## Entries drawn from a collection
--- Begin ---

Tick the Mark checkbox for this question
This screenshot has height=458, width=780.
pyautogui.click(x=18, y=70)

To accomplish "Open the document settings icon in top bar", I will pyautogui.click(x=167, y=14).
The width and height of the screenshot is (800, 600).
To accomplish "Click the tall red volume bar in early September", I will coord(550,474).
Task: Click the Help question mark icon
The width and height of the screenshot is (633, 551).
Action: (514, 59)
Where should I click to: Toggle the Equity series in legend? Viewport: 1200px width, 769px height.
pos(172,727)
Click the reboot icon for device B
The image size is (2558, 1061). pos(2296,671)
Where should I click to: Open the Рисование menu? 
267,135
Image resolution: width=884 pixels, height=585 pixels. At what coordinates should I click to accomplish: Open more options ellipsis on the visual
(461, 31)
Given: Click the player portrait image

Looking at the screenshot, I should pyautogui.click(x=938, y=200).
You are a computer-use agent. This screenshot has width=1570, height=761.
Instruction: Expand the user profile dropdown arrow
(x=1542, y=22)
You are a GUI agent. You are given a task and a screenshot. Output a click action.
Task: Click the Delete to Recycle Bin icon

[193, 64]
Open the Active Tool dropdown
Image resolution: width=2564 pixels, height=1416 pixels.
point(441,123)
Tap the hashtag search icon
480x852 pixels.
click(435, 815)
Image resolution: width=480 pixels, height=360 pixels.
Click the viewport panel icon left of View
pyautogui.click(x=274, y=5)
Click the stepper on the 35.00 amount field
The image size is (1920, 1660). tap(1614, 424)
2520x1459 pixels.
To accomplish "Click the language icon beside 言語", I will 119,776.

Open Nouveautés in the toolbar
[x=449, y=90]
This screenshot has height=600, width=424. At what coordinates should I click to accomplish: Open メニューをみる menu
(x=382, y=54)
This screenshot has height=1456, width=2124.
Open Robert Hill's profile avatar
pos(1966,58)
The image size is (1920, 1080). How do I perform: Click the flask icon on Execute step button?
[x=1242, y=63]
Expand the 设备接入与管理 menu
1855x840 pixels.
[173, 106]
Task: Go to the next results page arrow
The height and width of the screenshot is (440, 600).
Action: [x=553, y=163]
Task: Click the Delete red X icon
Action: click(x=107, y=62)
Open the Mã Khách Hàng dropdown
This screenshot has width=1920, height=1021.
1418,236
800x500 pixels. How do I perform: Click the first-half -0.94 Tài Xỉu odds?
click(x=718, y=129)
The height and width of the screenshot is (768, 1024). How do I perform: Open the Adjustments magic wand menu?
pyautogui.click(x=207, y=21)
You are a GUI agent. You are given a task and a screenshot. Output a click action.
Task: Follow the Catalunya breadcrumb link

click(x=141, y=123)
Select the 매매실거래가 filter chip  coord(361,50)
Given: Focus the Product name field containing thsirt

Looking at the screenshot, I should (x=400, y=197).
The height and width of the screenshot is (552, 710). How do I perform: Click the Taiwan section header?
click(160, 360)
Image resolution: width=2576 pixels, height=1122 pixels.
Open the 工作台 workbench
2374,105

--- End ---

Format the items from the start of the records through the line containing "should pyautogui.click(x=938, y=200).", inclusive, as a two-column CSV with the columns "prompt" and "response". Give one row per item: put its text under "prompt" and its answer under "response", each in a single quoted field with line breaks replaced by spaces.

## Task result
prompt,response
"Tick the Mark checkbox for this question This screenshot has height=458, width=780.","pyautogui.click(x=18, y=70)"
"To accomplish ""Open the document settings icon in top bar"",","I will pyautogui.click(x=167, y=14)."
"The width and height of the screenshot is (800, 600). To accomplish ""Click the tall red volume bar in early September"",","I will coord(550,474)."
"Task: Click the Help question mark icon The width and height of the screenshot is (633, 551).","Action: (514, 59)"
"Where should I click to: Toggle the Equity series in legend? Viewport: 1200px width, 769px height.","pos(172,727)"
"Click the reboot icon for device B","The image size is (2558, 1061). pos(2296,671)"
"Where should I click to: Open the Рисование menu?","267,135"
"Image resolution: width=884 pixels, height=585 pixels. At what coordinates should I click to accomplish: Open more options ellipsis on the visual","(461, 31)"
"Given: Click the player portrait image","Looking at the screenshot, I should pyautogui.click(x=938, y=200)."